No se ha presentado el director de la bellísima película que es El sol del membrillo como un artista, a pesar de ser reconocido su cine como digno exponente del séptimo arte. Ha optado por subrayar el valor humano del oficio de cineasta. Pocos son los que verdaderamente lo ejercen en la actualidad al modo que lo hizo su admirado John Ford, en el que reconoce esa ética de quien ha practicado la honestidad en el ejercicio del oficio, sin pretensiones y sin contaminarlo con intereses mezquinos; lo que explica –a decir de Erice– que un conservador reconocido como el gran director de La diligencia no vertiese su ideología en una película de la altura moral y del mensaje político de Las uvas de la ira. Quizás también porque el arte, en su esencia, no puede ser conservador en el sentido metafísico del término, ya que expande en su condición de experiencia epifánica los límites de la condición humana. No es este el sendero por el que discurre el grueso de lo que más se consume en el ámbito cultural, entendido desde su génesis como producto con vocación de mercancía. Su poder humanizador se encuentra reducido al mínimo sujeto como se encuentra a la atomización de los valores dispuestos desde la dictadura de las identidades grupales que alcanzan dimensión tribal y hasta sectaria.

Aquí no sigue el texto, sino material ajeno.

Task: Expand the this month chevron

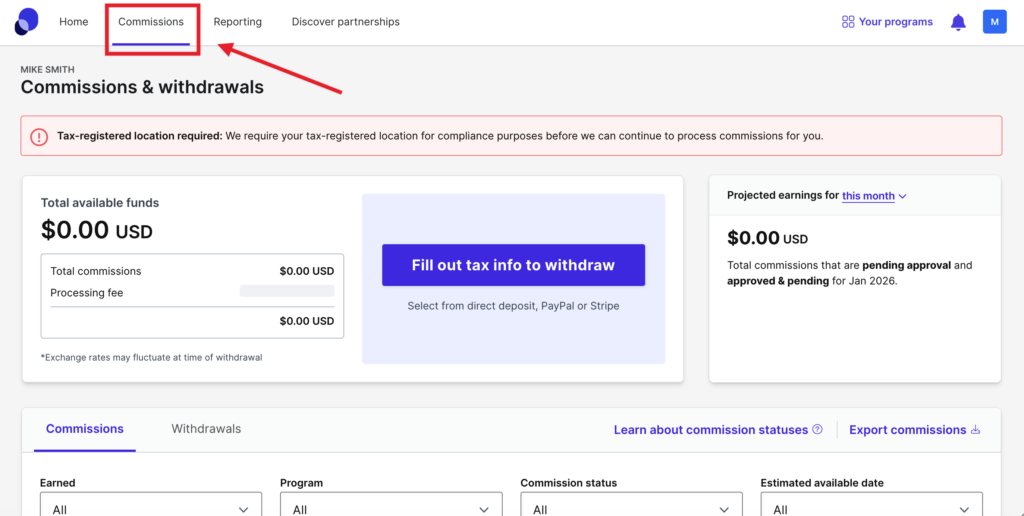Action: tap(903, 197)
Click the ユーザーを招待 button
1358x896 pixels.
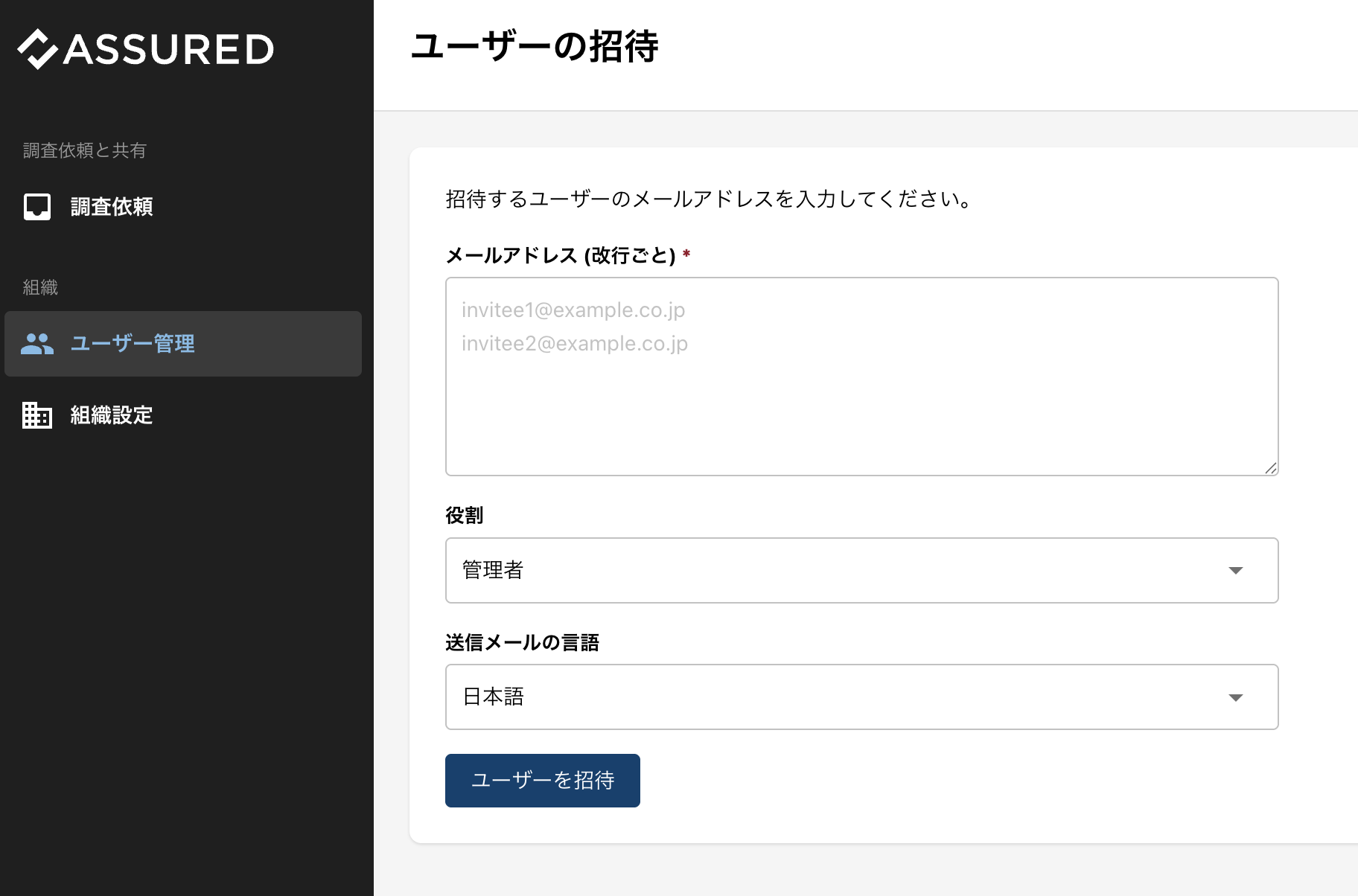point(543,781)
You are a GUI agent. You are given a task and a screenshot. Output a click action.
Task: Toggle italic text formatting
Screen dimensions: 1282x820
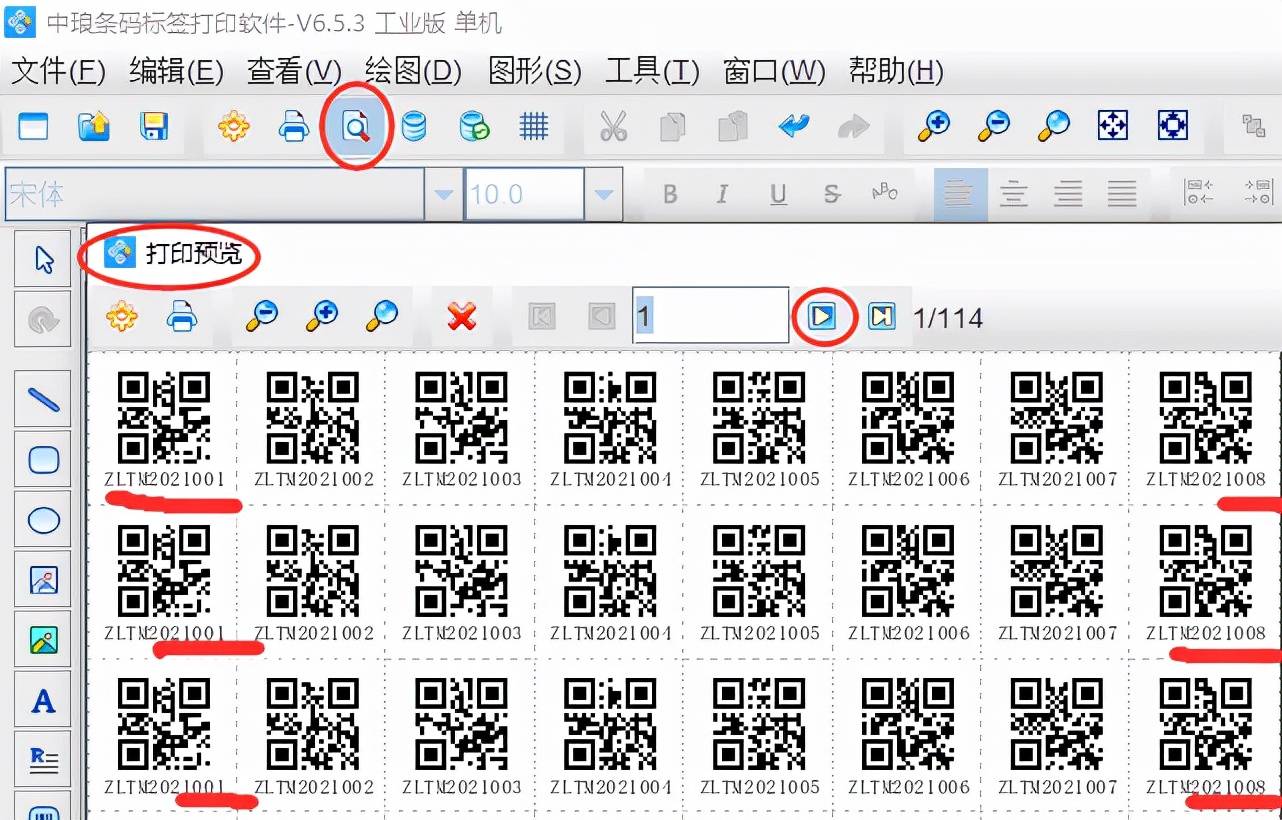(x=723, y=194)
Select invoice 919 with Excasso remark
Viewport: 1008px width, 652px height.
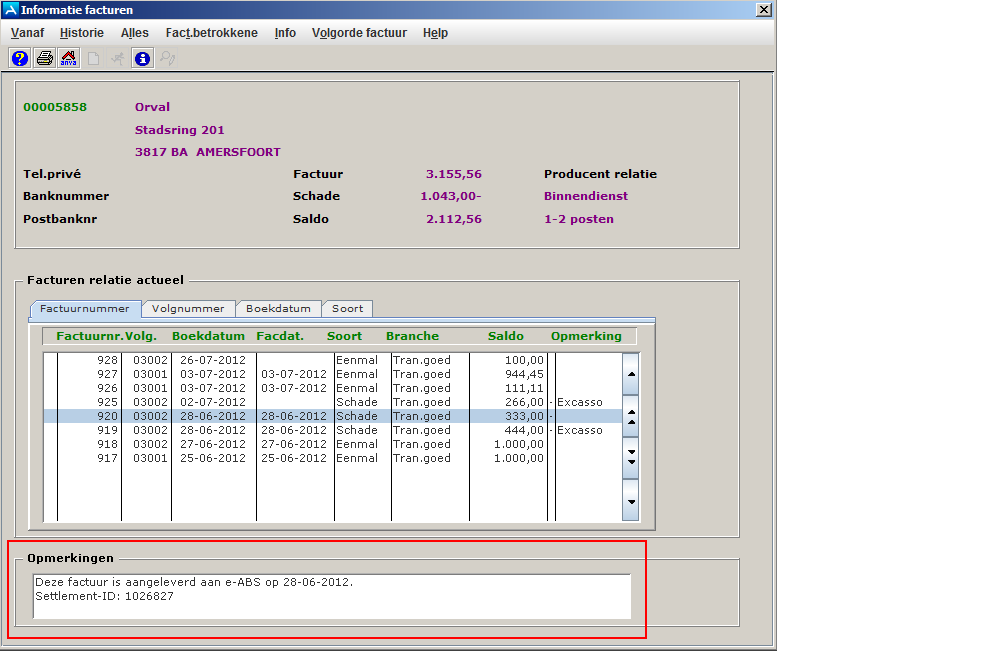tap(300, 430)
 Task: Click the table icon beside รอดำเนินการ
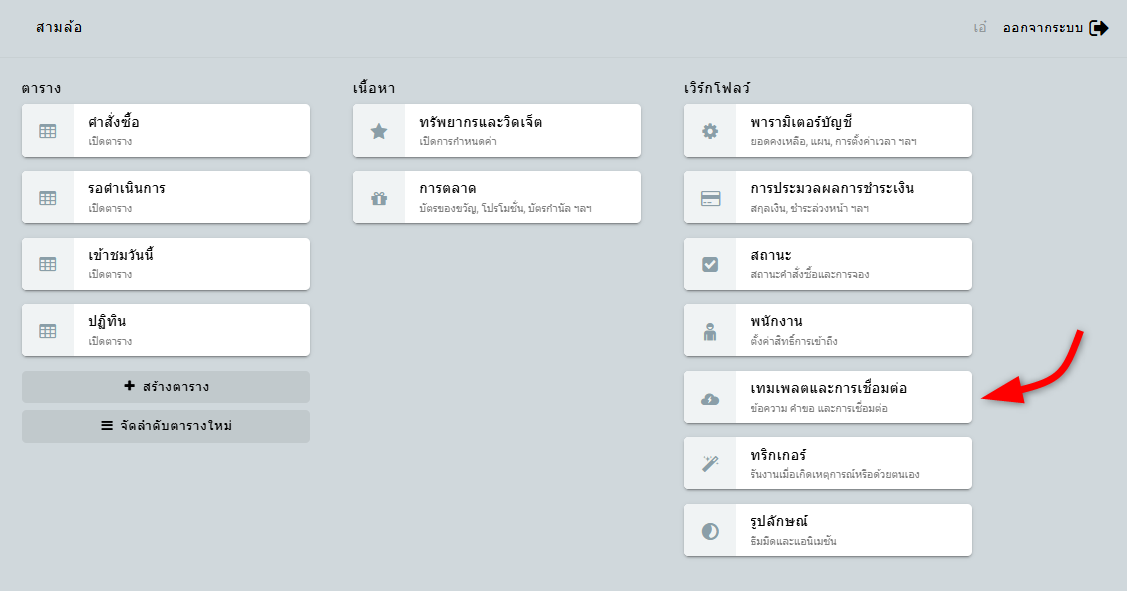48,197
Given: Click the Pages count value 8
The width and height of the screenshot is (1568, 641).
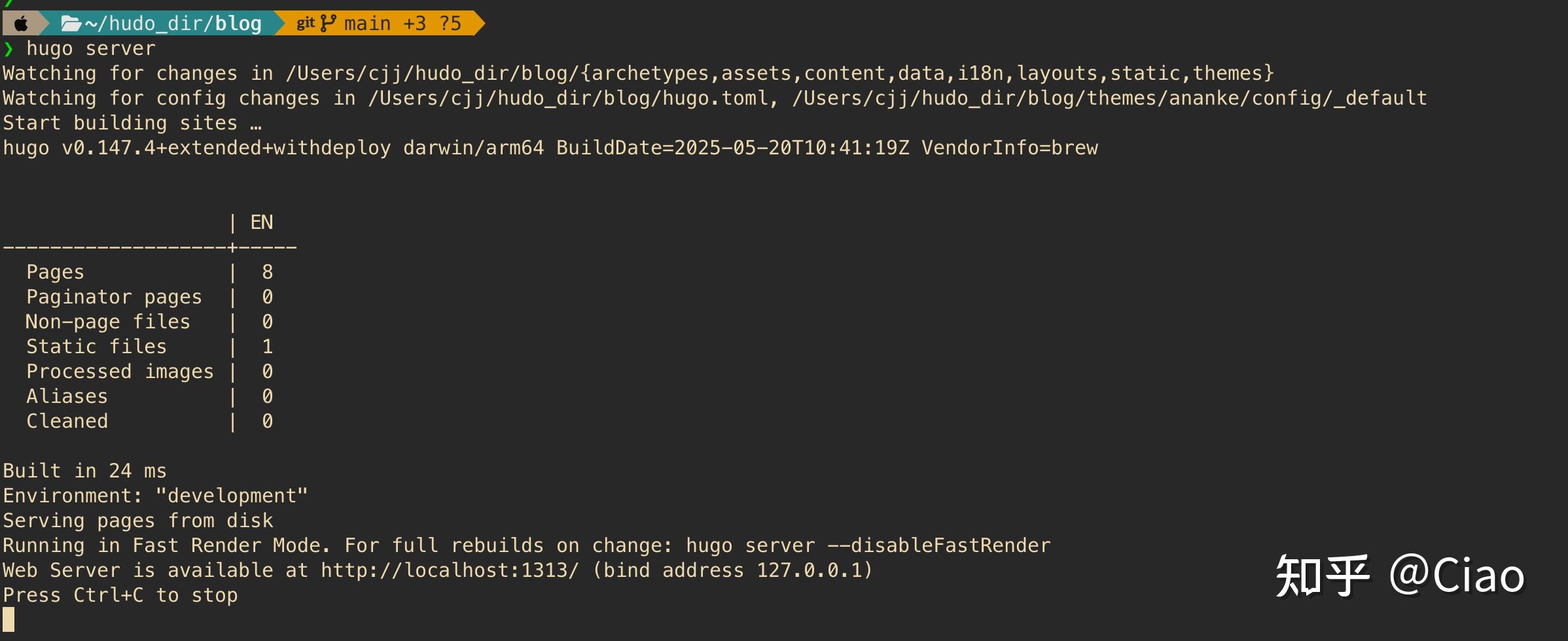Looking at the screenshot, I should coord(267,272).
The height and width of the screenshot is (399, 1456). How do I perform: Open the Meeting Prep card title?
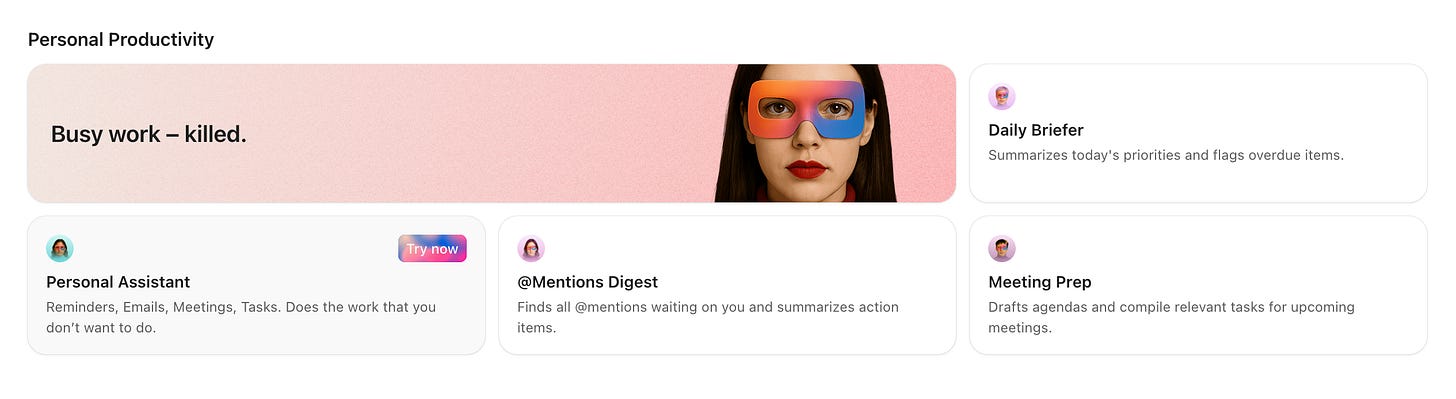(x=1040, y=282)
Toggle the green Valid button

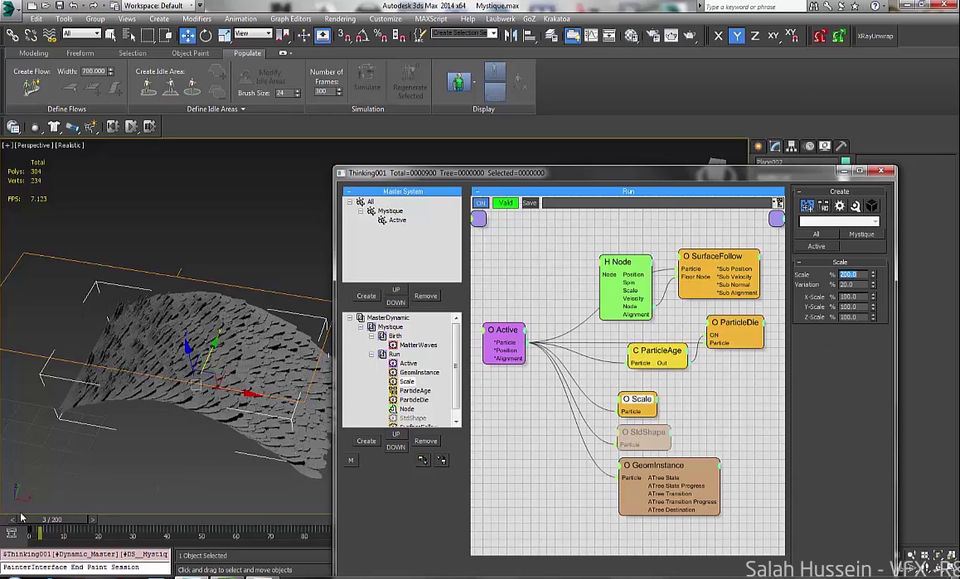click(505, 203)
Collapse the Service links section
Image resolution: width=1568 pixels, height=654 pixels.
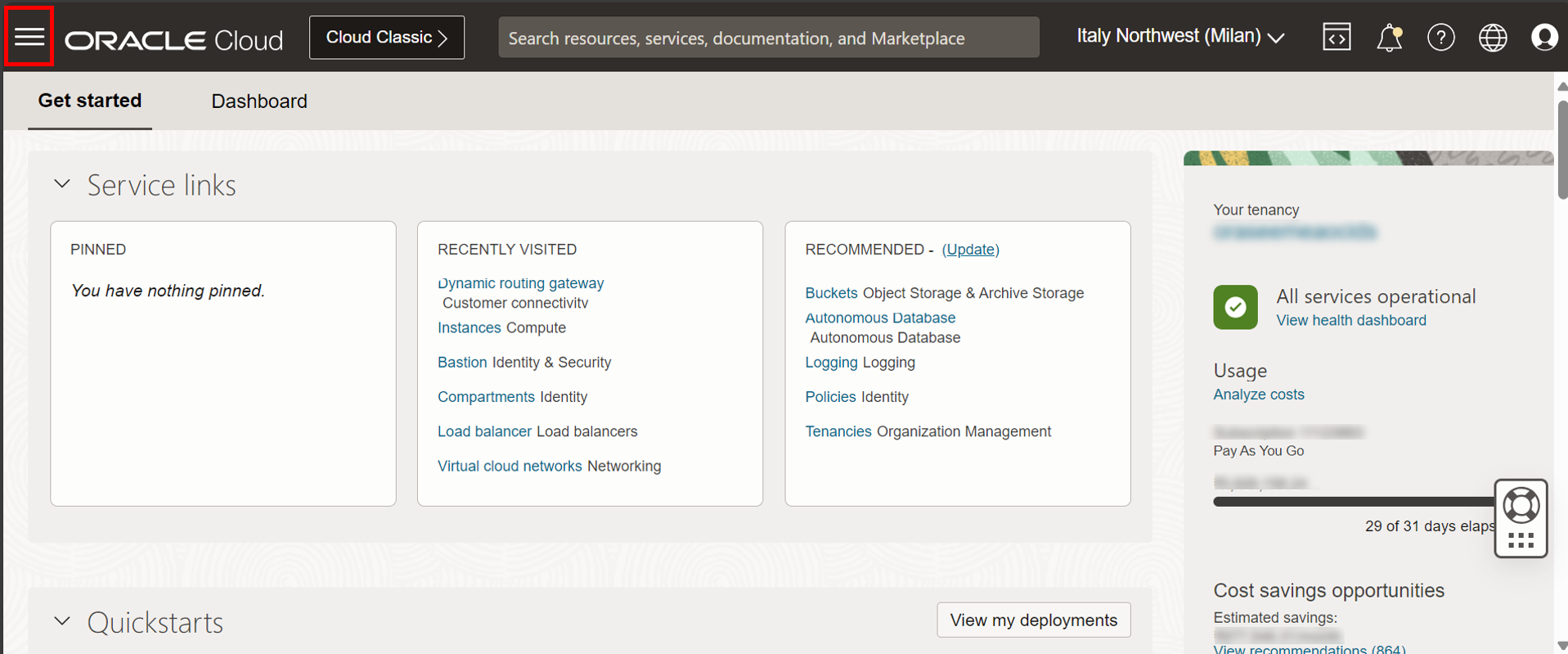pyautogui.click(x=62, y=184)
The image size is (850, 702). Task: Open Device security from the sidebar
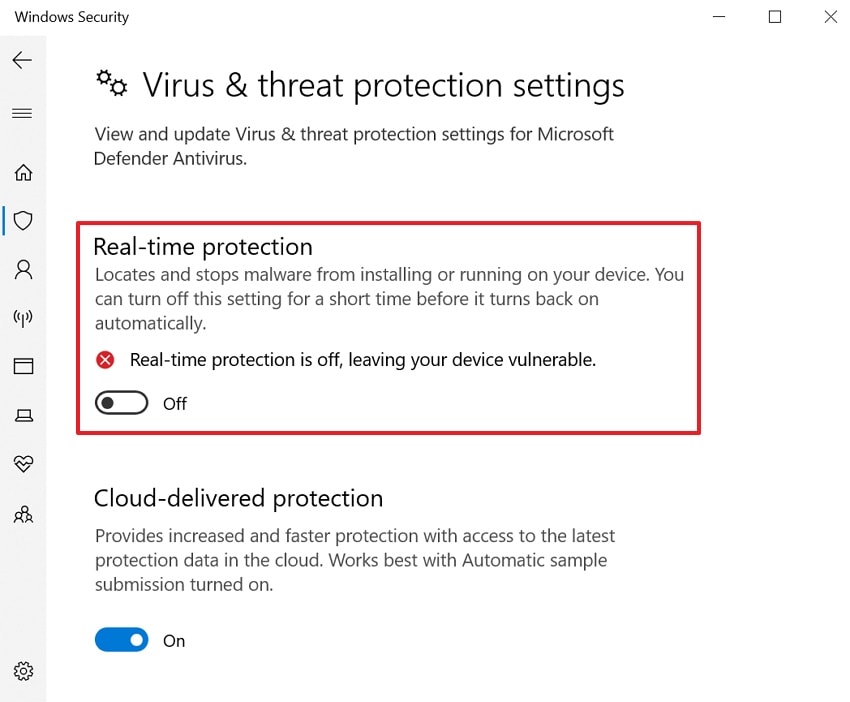23,415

De ese par de horas en presencia de Víctor Erice me queda su mirada melancólica y su reflexión crítica sobre la que seguramente es la manifestación cultural del siglo XX por antonomasia; y el temor de que la degeneración del cine no sea la percepción sesgada de quien está al término de su vida y ve en todo el fin de un mundo en el que tenía cabida la conciencia humana, al que sustituye otro sometido al totalitarismo del consumo.